* **Texte source**
Virginie : En vous lisant, trois auteurs viennent à l’esprit : Montaigne et ses essais – Flaubert et son dictionnaire des idées reçues – Roland Barthes et ses mythologies. 
Vous sentez-vous « héritier » de ces trois auteurs ? Est-ce que ces 3 livres vous parlent ?

Raphaël Enthoven : Si filiation il y a, c’est Spinoza. « C’est le sentiment que le monde est tout entier ce qu’il peut être à chaque instant.» Cette ontologie radicale n’est décourageante que si on espère autre chose. Tant ensuite, elle est propice à toutes les merveilles et à l’enchantement. 
En réalité, nous ne sortons jamais du ciel qui nous contient – quel que soit le degré d’agitation dont nous peuplons nos vies. Cette expérience là culmine dans l’intuition qu’  « il n’est pas nécessaire d’aimer rarement pour aimer beaucoup ». Cette intuition morale, douloureuse, culmine dans le sentiment que la vie n’a aucun sens. Ce qui ne saurait constituer une raison pour y mettre un terme. 
C’est la joie tragique. Tragique dans la mesure où les problèmes sont insolubles et où l’existence est absolument indémerdable. Joie dans la mesure où souffrir, c’est être malheureux au carré. Donc, c’est vraiment Spinoza. 
Spinoza a été fécondé par Bergson. A son insu et à l’insu de Bergson lui-même. Bergson se sentait toujours chez lui en ouvrant « L’Ethique » pourtant il avait le sentiment que les conclusions de Spinoza étaient opposées aux siennes. Or Jankélévitch a écrit du vivant de Bergson une monographie magnifique dont le dernier chapitre porte sur le lien « simplicité - joie » entre lui et Spinoza. Et Bergson de lui répondre  : « Mais Monsieur, vous avez vu juste » vous m’avez appris pourquoi moi-même je me sentais chez moi en lisant « L’Ethique » alors que « l’Ethique » me fait l’effet d’un cuirassé.  Et le lien entre les deux vient du fait que l’on peut développer une expérience mystique du monde. C’est-à-dire à partir d’un monde dénué d’espoir, élaborer une qualité de l’étonnement… Un étonnement non soluble dans la conquête de la vérité.  
Une sagesse. Un étonnement – perpétuel - qui est à lui-même sa propre fin.
Cette idée là. C’est le sillage dans lequel j’essaie de m’inscrire. C’est-à-dire c’est Spinoza – Bergson.
Flaubert c’est autre chose… Ce que Flaubert dit … Tout cela s’inscrit dans cette double appartenance qui est un mélange non pas de désespoir mais de désarroi et de félicité – ou d’intérêt supérieur porté au monde.

* **Données sources**
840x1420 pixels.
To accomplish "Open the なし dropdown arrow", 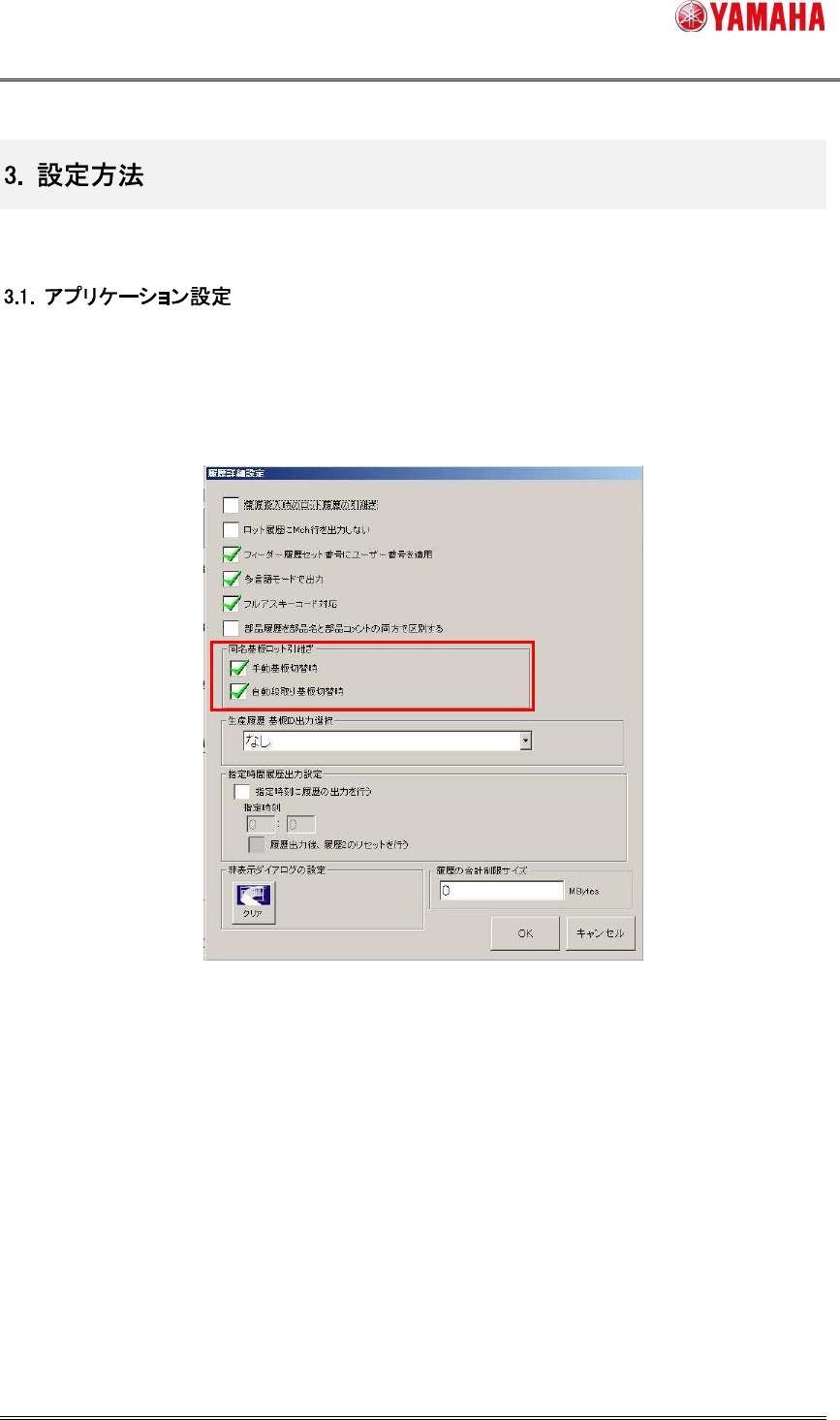I will click(526, 741).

* **Consigne**
Recopiez à l'identique le passage du texte source qui commence à « Flaubert c’est autre » et se termine à « porté au monde. ». Appuyez-vous uniquement sur le texte source.

* **Réponse**
Flaubert c’est autre chose… Ce que Flaubert dit … Tout cela s’inscrit dans cette double appartenance qui est un mélange non pas de désespoir mais de désarroi et de félicité – ou d’intérêt supérieur porté au monde.